Why did you need to wash the wells after every step?
Washing the microplate wells after every step in various biochemical and molecular biology assays such as ELISA (Enzyme-Linked Immunosorbent Assay), DNA/RNA isolation, PCR, and Western Blotting is an essential part of the experimental protocol. The purpose of washing steps is to remove residual reagents, reaction components, or any contaminants that might interfere with subsequent steps or affect the accuracy and specificity of the assay.
Here are a few reasons why washing steps are necessary:
Removal of unbound substances: Washing steps after adding reagents or antibodies help to remove any unbound substances, such as excess antibodies, unspecific binding molecules, or reaction components that are not captured or bound to the solid phase. This ensures that the detection signal is specific and free from background interference.

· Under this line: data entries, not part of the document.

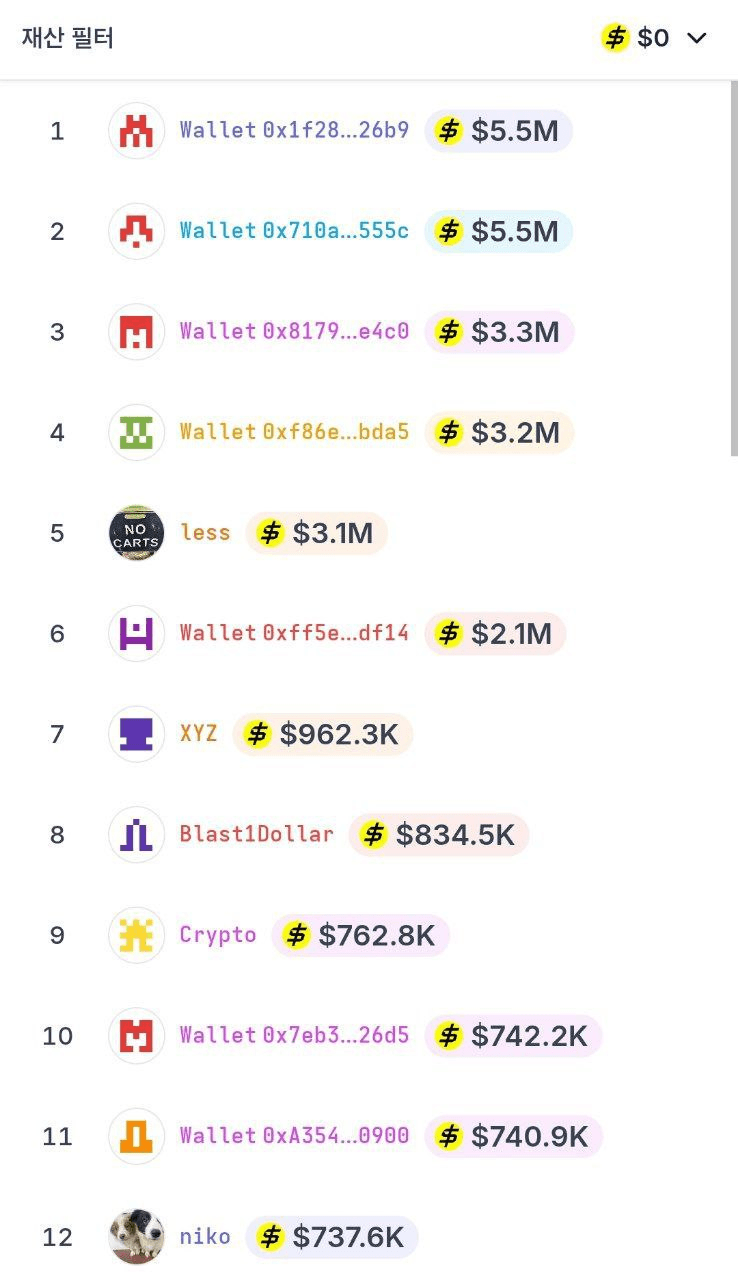Image resolution: width=738 pixels, height=1280 pixels.
Task: Click the orange avatar of wallet 0xA354
Action: tap(136, 1136)
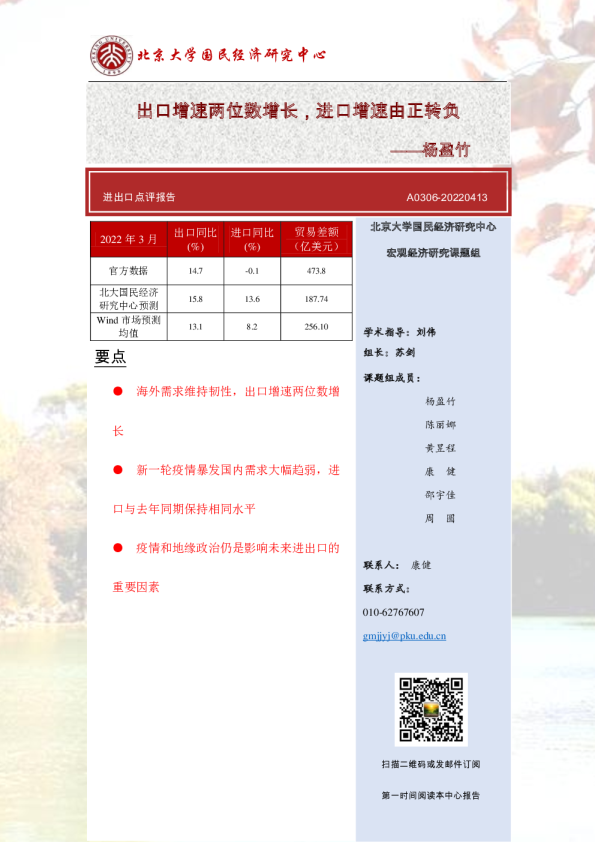The width and height of the screenshot is (595, 842).
Task: Click the first red bullet point
Action: (x=118, y=391)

Minimizing cross-contamination: Washing steps effectively reduce the risk of cross-contamination between samples. This is particularly important when multiple samples are processed simultaneously, as it prevents carryover of reaction components or contaminants from one well to another. Washing helps maintain the integrity and accuracy of individual sample results.
Efficient removal of interfering substances: Washing is necessary to remove substances that might interfere with subsequent steps. For example, in an ELISA assay, washing helps eliminate unbound conjugate-antibody complexes, thereby reducing background color development and enhancing the specificity of the colorimetric reaction. In PCR, washing removes nucleotides, primers, and polymerases from previous amplification cycles, minimizing the risk of carryover contamination and ensuring accurate amplification in the next cycle.
Standardization and reproducibility: By following standardized washing procedures, researchers ensure that the conditions are consistent across experiments and between different laboratories. This consistency is critical for obtaining reliable and reproducible results.
The washing procedure may involve using a multichannel pipette or an automated plate washer to dispense and aspirate the wash buffer. The wash buffer is typically a buffered saline solution that resembles the composition of the original buffer used in the assay, but does not contain any reaction components.
Adequate washing without over-washing is crucial. Over-washing can result in the loss of essential components bound to the solid phase and affect the sensitivity of the assay. Therefore, washing protocols are carefully designed to achieve optimal removal of unwanted substances while preserving the integrity of the immobilized molecules or analytes of interest.